Ein schwedisches Start-up revolutioniert die LKW-Branche

Der LKW von Einride sieht nicht nur innovativ aus, er ist es auch. Das bereitet der Konkurrenz Sorgen. (Bild: Einride)

Einride heißt die bislang relativ unbekannte Firma, die Tesla, Daimler und MAN zeigen will, wo der Hammer hängt. Mit selbstfahrenden LKWs, die keine schädlichen Emissionen ausstoßen und das Zeug dazu haben, eine ganze Branche unter Zugzwang zu setzen.

Nach einem Bericht der „Süddeutschen Zeitung“ hat der Einride-Gründer Robert Falck auf die harte Tour gelernt, was passiert, wenn man technisch nicht auf der Höhe der Zeit ist. Aufgewachsen auf einem kleinen Bauernhof in Schweden konnten er und seine Familie den Hof nicht halten, nachdem sein Vater gestorben war. Weil überall Maschinen fehlten, war die Arbeit einfach nicht zu schaffen.
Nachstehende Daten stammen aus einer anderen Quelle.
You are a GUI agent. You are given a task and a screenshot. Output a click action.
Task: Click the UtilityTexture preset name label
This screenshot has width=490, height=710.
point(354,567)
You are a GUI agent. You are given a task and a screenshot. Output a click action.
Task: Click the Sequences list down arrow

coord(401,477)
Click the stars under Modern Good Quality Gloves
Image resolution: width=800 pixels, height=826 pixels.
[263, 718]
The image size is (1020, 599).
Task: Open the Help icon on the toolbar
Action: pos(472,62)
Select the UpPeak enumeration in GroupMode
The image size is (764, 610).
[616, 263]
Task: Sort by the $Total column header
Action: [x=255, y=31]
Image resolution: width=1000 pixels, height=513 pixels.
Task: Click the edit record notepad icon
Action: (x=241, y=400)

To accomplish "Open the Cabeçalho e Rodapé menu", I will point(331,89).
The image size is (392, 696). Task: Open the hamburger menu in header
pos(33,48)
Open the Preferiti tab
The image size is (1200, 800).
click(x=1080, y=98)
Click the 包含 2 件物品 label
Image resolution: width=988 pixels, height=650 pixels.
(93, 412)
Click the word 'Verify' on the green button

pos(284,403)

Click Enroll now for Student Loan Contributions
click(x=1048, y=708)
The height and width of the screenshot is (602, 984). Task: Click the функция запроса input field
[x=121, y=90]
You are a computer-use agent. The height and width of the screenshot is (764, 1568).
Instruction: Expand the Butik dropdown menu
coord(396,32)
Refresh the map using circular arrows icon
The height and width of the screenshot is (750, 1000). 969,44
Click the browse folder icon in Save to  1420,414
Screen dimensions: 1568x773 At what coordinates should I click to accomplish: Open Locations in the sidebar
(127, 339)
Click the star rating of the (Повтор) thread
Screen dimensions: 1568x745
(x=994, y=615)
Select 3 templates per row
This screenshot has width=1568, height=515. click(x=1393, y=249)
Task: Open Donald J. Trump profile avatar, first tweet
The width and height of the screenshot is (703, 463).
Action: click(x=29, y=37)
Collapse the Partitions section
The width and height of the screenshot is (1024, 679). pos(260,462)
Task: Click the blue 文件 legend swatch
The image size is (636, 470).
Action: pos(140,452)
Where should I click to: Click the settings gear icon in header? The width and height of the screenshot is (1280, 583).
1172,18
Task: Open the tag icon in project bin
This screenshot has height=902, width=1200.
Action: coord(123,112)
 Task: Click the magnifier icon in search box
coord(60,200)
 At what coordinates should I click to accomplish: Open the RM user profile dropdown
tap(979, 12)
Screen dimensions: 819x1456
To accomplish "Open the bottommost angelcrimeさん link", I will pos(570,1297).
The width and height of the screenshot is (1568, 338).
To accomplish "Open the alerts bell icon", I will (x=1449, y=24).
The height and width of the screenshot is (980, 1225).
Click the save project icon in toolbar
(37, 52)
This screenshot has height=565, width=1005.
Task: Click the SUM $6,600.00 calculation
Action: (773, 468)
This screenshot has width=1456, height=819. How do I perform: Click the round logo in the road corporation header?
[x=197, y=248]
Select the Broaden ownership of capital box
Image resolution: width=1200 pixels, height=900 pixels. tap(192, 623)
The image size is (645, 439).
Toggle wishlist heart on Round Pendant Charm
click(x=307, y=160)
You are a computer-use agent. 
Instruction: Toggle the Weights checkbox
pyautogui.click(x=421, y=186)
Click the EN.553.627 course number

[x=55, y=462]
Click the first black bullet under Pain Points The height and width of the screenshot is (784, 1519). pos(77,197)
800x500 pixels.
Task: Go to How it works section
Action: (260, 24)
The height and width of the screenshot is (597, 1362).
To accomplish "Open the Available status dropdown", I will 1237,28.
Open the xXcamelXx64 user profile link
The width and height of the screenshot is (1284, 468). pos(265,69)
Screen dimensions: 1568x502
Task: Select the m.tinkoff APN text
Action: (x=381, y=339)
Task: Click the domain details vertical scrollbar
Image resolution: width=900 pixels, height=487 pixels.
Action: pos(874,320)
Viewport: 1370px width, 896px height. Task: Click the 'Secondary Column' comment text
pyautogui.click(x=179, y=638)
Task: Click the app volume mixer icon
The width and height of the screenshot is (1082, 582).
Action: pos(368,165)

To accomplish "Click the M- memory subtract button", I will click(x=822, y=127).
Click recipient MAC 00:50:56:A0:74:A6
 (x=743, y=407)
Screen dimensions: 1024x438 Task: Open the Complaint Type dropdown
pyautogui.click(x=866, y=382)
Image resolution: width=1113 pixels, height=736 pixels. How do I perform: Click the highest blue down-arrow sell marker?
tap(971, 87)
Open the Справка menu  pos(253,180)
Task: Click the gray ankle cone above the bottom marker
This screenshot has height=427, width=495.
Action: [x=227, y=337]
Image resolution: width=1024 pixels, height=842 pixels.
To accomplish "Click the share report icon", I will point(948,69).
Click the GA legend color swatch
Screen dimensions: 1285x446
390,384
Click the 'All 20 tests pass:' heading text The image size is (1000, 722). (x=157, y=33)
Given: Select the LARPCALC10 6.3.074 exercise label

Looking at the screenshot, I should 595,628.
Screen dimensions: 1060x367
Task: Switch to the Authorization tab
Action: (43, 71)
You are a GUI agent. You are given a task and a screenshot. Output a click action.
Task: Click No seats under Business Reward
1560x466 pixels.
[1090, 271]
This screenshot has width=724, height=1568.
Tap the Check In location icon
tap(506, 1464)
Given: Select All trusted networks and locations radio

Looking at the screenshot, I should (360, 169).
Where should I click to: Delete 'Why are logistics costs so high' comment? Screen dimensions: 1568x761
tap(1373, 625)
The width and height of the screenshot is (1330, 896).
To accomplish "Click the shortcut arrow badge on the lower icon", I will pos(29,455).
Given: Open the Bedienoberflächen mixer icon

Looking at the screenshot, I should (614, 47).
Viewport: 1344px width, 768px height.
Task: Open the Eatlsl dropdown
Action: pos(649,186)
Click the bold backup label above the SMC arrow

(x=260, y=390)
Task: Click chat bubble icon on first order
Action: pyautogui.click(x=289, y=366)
17 Jahre später könnte Falck als Gründer des Start-ups Einride Geschichte schreiben. Sein Konzept: Ein selbstfahrender und mit Batteriestrom betriebener Lastwagen, den er und sein Team aus Technikern und Designern T-Pod getauft und bereits auf der Automesse in Detroit präsentiert haben. 3,5 Millionen Euro von Privatinvestoren hat Falck bislang gesammelt, um die 15 Standard-Paletten fassenden LKW ohne Fenster und Fahrerkabine auf die Straße bringen zu können.

Lesen Sie auch: Spielwarenhersteller hängt Porsche ab

Ausgerüstet mit Kameras und Radar können die T-Pods entweder autonom fahren oder ferngesteuert werden. Als ersten großen Kunden hat Falck die Discounter-Kette Lidl an Land gezogen, zwischen deren Lagern in Schweden die T-Pods noch in diesem Jahr herumfahren sollen. Das nächste große Ziel wären Unternehmen in den Vereinigten Staaten, deren weite Gebiete und Highways mit wenig Verkehr das ideale Terrain für autonomes Fahren bieten.

Wie interessant das Thema für die Branche ist, haben natürlich auch die großen Firmen mitgekriegt. Bei Daimler und MAN arbeiten die Ingenieure und Techniker ebenso an autonomen LKWs wie bei Uber und den US-Start-ups Embark und Starsky Robotics. Navistar und Cummins haben bislang zwar keine Pläne für selbstfahrende LKWs, dafür aber für E-Laster. Einen solchen hat auch Tesla schon entwickelt. 800 Kilometer soll der ohne Aufladen zurücklegen können, 2019 in Produktion gehen und u.a. bei UPS zum Einsatz kommen.

Lesen Sie auch: Autobauer wegen Abgastests am Pranger

Bei aller Konkurrenz bleibt Falck selbstbewusst. Gegenüber der „SZ“ sagte er: „So weit wie wir ist jedenfalls niemand.” Den Bau der LKWs sollen Auftragsfertiger übernehmen, eigene Fabriken will der 35-Jährige nicht bauen. Dafür soll seine Firma die Flotte selbst betreiben und Spezialisten beschäftigen, die die LKW überwachen und gegebenenfalls auch fernsteuern können.